The first unboxing video, featuring a Nokia E61 cellphone, appeared in 2006, and searches for the term "unboxing" began to surface later that year, according to Google Trends. Initially, unboxing videos focused primarily on gadgets and fashion items. However, as the trend gained popularity, unboxing videos were available for almost all products available for purchase. By 2014, some companies were known to upload unboxing videos for their own products, while others sent products to content creators for free.

Some people believe that the popularity of unboxing videos is due to the ability to provide an authentic look at the product without any manipulative advertising. By seeing what the customer is getting, they can make more informed purchasing decisions. Some creators also add special effects or create unboxings in unique ways, such as underwater unboxings of waterproof smartphones.

The growth of e-commerce has been a major contributing factor to the rise of unboxing.
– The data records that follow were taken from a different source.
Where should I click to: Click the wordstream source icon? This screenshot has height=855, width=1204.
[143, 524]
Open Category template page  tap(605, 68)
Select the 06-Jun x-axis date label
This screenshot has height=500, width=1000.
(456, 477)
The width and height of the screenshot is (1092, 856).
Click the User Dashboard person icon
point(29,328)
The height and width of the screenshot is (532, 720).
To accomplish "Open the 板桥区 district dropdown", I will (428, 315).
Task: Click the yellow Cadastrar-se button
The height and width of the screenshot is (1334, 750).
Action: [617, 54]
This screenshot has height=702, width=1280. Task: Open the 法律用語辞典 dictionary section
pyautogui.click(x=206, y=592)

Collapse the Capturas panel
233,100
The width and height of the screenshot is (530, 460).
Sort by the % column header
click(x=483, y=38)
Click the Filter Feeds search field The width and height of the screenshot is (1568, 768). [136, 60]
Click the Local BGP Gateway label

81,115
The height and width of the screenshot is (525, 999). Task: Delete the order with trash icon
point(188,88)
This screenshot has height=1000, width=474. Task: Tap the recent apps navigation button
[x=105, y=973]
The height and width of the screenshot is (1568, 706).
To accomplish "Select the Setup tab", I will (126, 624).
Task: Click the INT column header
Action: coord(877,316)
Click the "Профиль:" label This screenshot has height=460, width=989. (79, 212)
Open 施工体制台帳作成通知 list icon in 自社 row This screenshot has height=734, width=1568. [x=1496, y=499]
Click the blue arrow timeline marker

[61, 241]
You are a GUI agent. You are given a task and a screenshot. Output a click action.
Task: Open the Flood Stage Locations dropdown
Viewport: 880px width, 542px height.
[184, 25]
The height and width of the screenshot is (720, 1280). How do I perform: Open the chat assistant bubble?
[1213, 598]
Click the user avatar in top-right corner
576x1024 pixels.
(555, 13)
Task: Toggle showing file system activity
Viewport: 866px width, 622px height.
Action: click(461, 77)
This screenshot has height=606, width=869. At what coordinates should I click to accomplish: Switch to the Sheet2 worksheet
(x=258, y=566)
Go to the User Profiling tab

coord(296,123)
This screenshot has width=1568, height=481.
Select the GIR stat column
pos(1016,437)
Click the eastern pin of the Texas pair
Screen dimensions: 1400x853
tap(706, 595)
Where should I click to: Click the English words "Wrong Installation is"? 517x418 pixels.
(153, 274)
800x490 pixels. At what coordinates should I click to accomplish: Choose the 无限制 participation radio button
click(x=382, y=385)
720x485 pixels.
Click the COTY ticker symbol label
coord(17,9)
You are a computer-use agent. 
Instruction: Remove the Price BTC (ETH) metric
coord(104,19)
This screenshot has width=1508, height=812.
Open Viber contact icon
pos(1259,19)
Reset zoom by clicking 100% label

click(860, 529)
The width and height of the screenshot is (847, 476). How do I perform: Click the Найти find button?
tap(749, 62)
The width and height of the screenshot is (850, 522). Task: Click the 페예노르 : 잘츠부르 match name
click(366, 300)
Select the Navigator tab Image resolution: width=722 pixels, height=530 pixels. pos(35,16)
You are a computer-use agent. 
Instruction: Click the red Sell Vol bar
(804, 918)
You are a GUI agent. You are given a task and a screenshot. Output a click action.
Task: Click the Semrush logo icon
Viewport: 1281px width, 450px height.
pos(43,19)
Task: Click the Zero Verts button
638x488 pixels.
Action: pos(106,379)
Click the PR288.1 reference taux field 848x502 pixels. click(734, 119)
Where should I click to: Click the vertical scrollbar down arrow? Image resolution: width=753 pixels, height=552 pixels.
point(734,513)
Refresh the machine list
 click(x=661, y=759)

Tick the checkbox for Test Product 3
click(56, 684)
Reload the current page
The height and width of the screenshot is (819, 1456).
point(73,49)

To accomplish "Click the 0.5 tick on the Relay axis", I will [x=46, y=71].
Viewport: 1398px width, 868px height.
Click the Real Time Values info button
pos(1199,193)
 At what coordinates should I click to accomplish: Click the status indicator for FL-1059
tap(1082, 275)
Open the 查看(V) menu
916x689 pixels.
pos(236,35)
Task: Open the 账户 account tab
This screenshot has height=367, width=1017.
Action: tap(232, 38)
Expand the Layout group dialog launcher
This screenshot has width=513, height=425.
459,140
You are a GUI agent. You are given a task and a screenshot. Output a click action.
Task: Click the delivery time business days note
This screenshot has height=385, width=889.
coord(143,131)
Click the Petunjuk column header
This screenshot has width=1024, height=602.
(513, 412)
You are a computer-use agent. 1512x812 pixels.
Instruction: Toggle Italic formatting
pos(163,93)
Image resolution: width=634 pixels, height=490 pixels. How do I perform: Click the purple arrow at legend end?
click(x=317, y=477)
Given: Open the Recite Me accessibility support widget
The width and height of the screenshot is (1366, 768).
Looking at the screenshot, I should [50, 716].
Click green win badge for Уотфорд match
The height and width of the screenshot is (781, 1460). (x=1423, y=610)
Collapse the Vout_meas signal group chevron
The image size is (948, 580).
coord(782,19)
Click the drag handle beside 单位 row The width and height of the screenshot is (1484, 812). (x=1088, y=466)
Direct-to-consumer companies have sought ways to create a positive buying experience and better connect with their customers emotionally. Investing in packaging design has become a marketing asset for their products, as engaging and cool packaging is more likely to inspire customers to record unboxing videos, thereby driving more buyers to the company. Packaging manufacturers are also increasingly aware of the role that the unboxing trend plays in the development of products, continually improving their technologies to meet the demand for higher quality printed packages. As such, boxes are no longer just a transportation tool and container; they have become valuable marketing billboards that are directly delivered to customers.

Advertising 

In 2016, international fast food chain store Burger King debuted a commercial featuring Frito-Lay mascot Chester Cheetah unboxing Mac n' Cheetos.

Kid unboxing 

Kid unboxing is a YouTube format. It consists in the process of unpacking toys made by children, who are often sponsored by toy producers. After unpacking the product, the child will also assemble, describe, show how it works, and review it.

Origins of the phenomenon 
 
Kid unboxing is part of a broader phenomenon, unboxing videos. In particular since 2013 the most prominent subject of unboxing videos has been unboxing toys; the main topic of the first ones were the opening of surprise eggs.
Children are the primary target for toys channels, and the videos are shot accordingly with bright colors, quick cuts, and a happy narration. Kids unboxing videos have a loyal and global following.
Kid hosts including the child star of Ryan's World, often accidentally begin their involvement when their parents upload videos of them.

Ryan Kaji was one of the first children to start making these videos in the United States in 2015, when he was four years old. In an early clip he opened up a giant egg with more than 100 items inside; it has more than a billion views. He began making videos after watching other toys review channels like EvanTubeHD;  Evan uploaded his first video in 2011 when he was six.
On February 15, 2015, YouTube created YouTube Kids which is an app specifically developed to upload contents addressed only to children.

Key data 

Most YouTuber kids are from 5 to 10 years old. For Forbes magazine, among the top 10 videos seen on Youtube in 2018 in the US is Ryan Kaji's video. In 2019 Ryan became the top YouTube earner with $32 million USD.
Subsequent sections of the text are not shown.